More Than Just One Path to Gold
For investors, however, the future is more interesting than looking back. In February 2026, Alamos announced the expansion of the Island Gold District in Ontario to 20,000 metric tonnes per day, with mineral reserves rising by 32% to 15.9 million ounces. By 2030, annual production is expected to grow to around 1 million ounces—an 83% increase over 2025—while production costs are projected to fall below USD 1,250 per ounce. This means that the company, which—like its partner Q-Gold—is based in Toronto, is structurally well-positioned for the next decade. Nevertheless, exploration and mining remain risky ventures: some companies wait for permits and investors, while others maintain capital-intensive shafts and mining facilities. However, there is another way to profit from mining projects without exposing oneself to these uncertainties.
Globex Mining Enterprises has perfected precisely this business model. The company, based in Rouyn-Noranda, Québec, does not mine gold itself or operate any mines; instead, it systematically removes mining risks from its own balance sheet. The management team led by CEO Jack Stoch—himself a geologist with decades of experience—acquires stakes at low cost in historically proven mining regions—"world-class mining camps," as the CEO emphasizes. Globex enhances the value of these areas through limited in-house exploration and then transfers them to external partners in exchange for cash payments, shares, and long-term licensing agreements—so-called royalty rights. This generates ongoing value without the company having to engage in capital-intensive mining itself.
Mining Without Excavators
The result is a portfolio of 272 mineral assets, ranging from gold and silver to copper, zinc, antimony, rare earth elements, and lithium. The geographic focus is exclusively on politically stable regions such as Québec, Ontario, New Brunswick, Nevada, and Arizona; one licensed area is even located in Bräunsdorf, Saxony, within the historic Freiberg silver mining district, where mining has been taking place for around 850 years. There are now 107 active royalty agreements. The stock's price history proves that the model works. Since 2016, Globex's stock has risen by more than 380%, more than twice as much as the Canadian TSX Composite Index. This makes it all the more remarkable that, at the current price of CAD 1.85 (EUR 1.16), its market capitalization of approximately CAD 110 million lags far behind comparable royalty companies—Altius Minerals, for example, is valued at around CAD 3.3 billion, and Triple Flag paid approximately CAD 421 million for its smaller competitor Orogen Royalties.

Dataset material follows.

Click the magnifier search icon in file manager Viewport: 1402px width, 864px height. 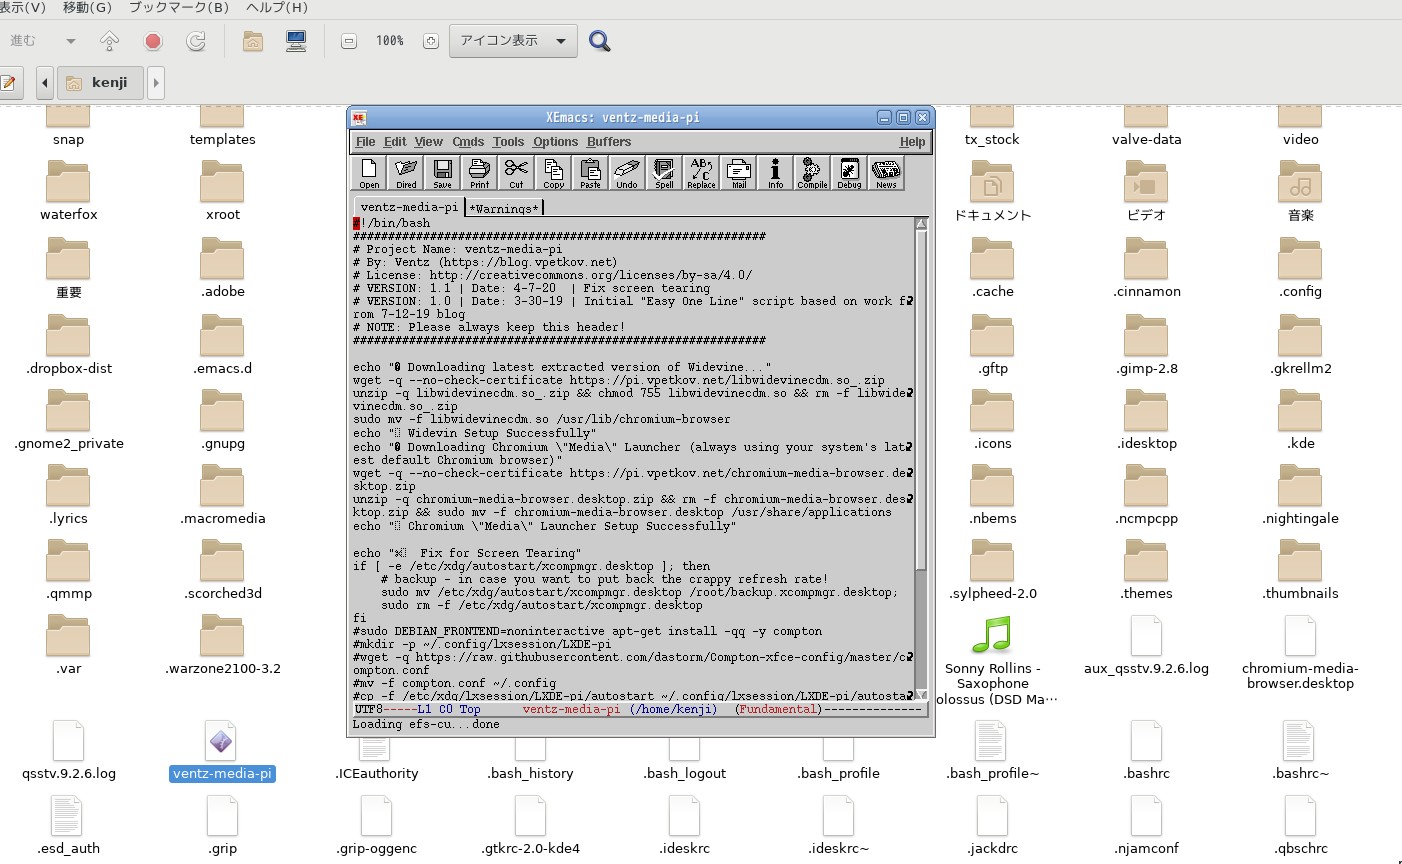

Underpinning this is also an extremely solid balance sheet. Globex operates without any debt. At the end of the first quarter, the company had cash and cash equivalents of CAD 8 million and working capital—that is, short-term operating capital—of just under CAD 40 million. Option payments from partners—CAD 581,000 in the first quarter alone—fully finance day-to-day operations. However, the real source of leverage is the royalty portfolio, which gains value with every resource update. One example is Bell Mountain in Nevada, where Lincoln Mining plans to begin production by 2027 at the latest—using the cost-effective heap-leaching process, in which crushed ore is placed in piles and doused with a weak cyanide solution that extracts gold. Globex is entitled to 3% of the gross proceeds, and at the current gold price of USD 4,063 per ounce, the first substantial royalty cash flows from this project are beginning to materialize. This allows investors to benefit from the global demand for raw materials and the scarcity of precious metals without bearing an explorer's drilling risk or a producer's capital intensity—all without lifting a finger themselves.